Graham Matthews, Chief executive, Whitehelm Capital

Matthews joined the Whitehelm team in 1998 when private ownership of public infrastructure was just getting started. Since then, he has sat on many company boards and has been instrumental in delivering improved operational and financial performance through active asset management. He previously held senior roles in the Australian Federal Treasury and represented Australia at the IMF in Washington.

Olivier Laroche, Asset management director, InfraVia Capital Partners

Laroche joined InfraVia in May 2016 and is responsible for delivering acquisition plans and operational improvements, seizing value creation opportunities and managing operating risks. He sits on three InfraVia portfolio company boards. Laroche arrived at InfraVia from consulting group AT Kearney, where he worked for 15 years in the firm’s Paris and Dubai offices advising in the infrastructure and transport sectors on corporate strategy, due diligence and operational improvement.
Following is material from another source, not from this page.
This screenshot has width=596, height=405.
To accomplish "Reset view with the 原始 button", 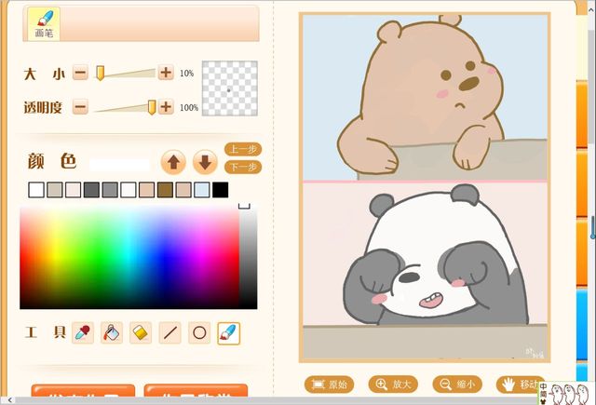I will click(330, 384).

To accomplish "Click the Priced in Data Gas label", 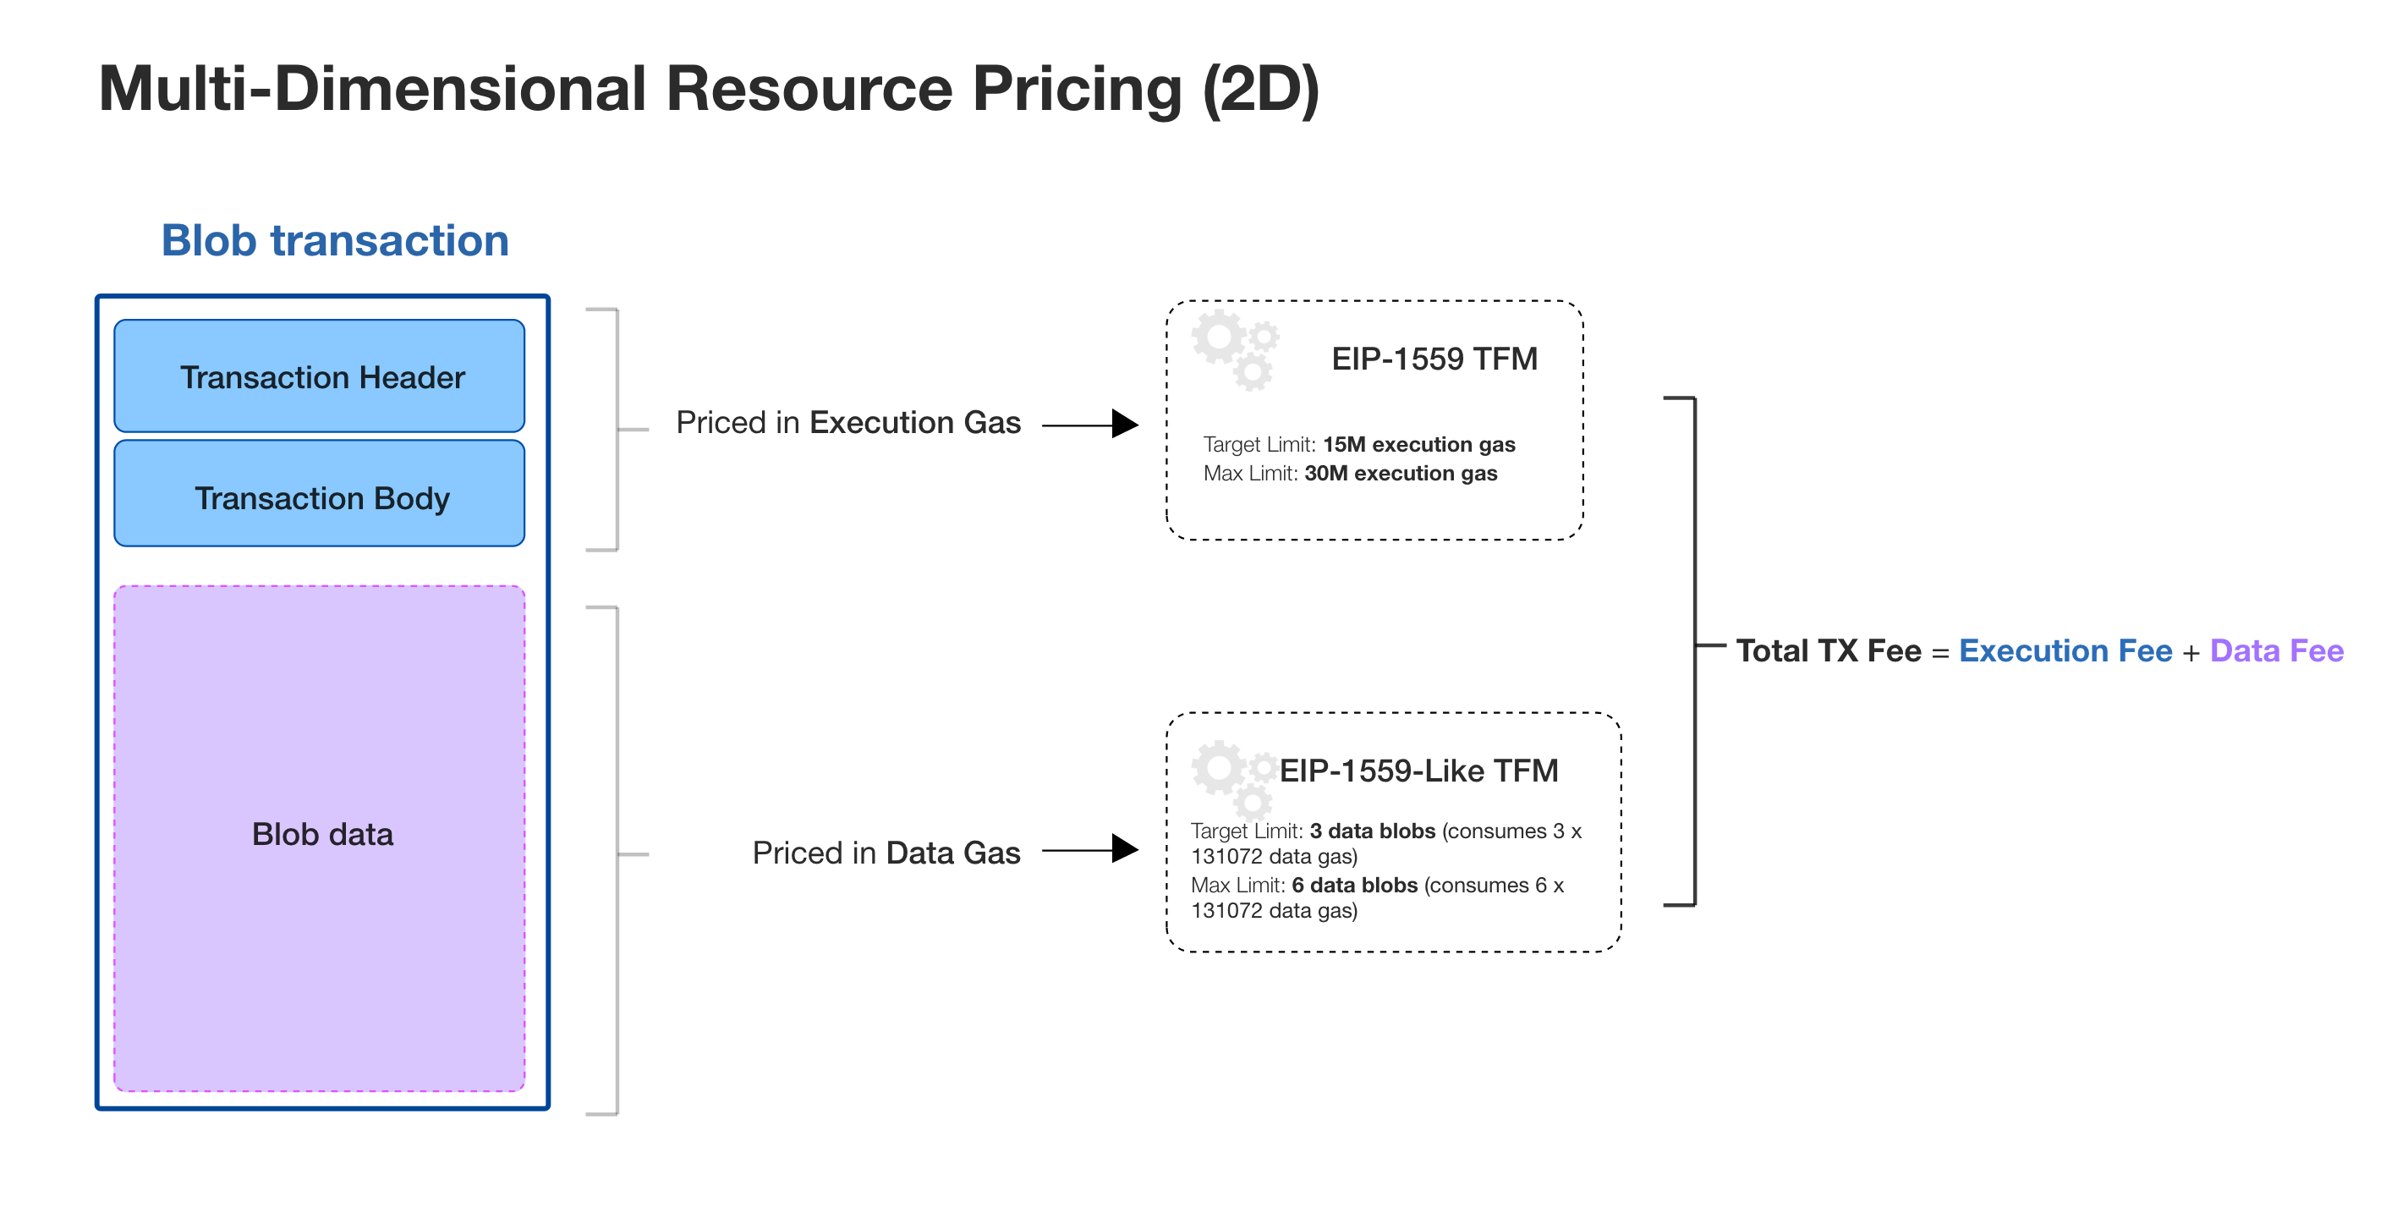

Jamie Storrow, Co-head of infrastructure, Northleaf Capital Partners

Storrow is co-head of Northleaf’s infrastructure investment programme and is a member of the investment committee. He is primarily responsible for origination, due diligence and asset management, serving as director on several portfolio company boards. Prior to joining in 2010, Storrow worked with Scotia Capital and Morgan Stanley in London, where he specialised in the principal acquisition, financing and securitisation of assets across a range of sectors, with a focus on aerospace.

Mounir Corm, Deputy chief executive, Vauban Infrastructure Partners

Corm is a founding partner of Vauban Infrastructure Partners and was previously deputy head of Mirova General Infrastructure’s activities. He has worked on over €2 billion of equity investments across European core assets and is a director on a number of boards.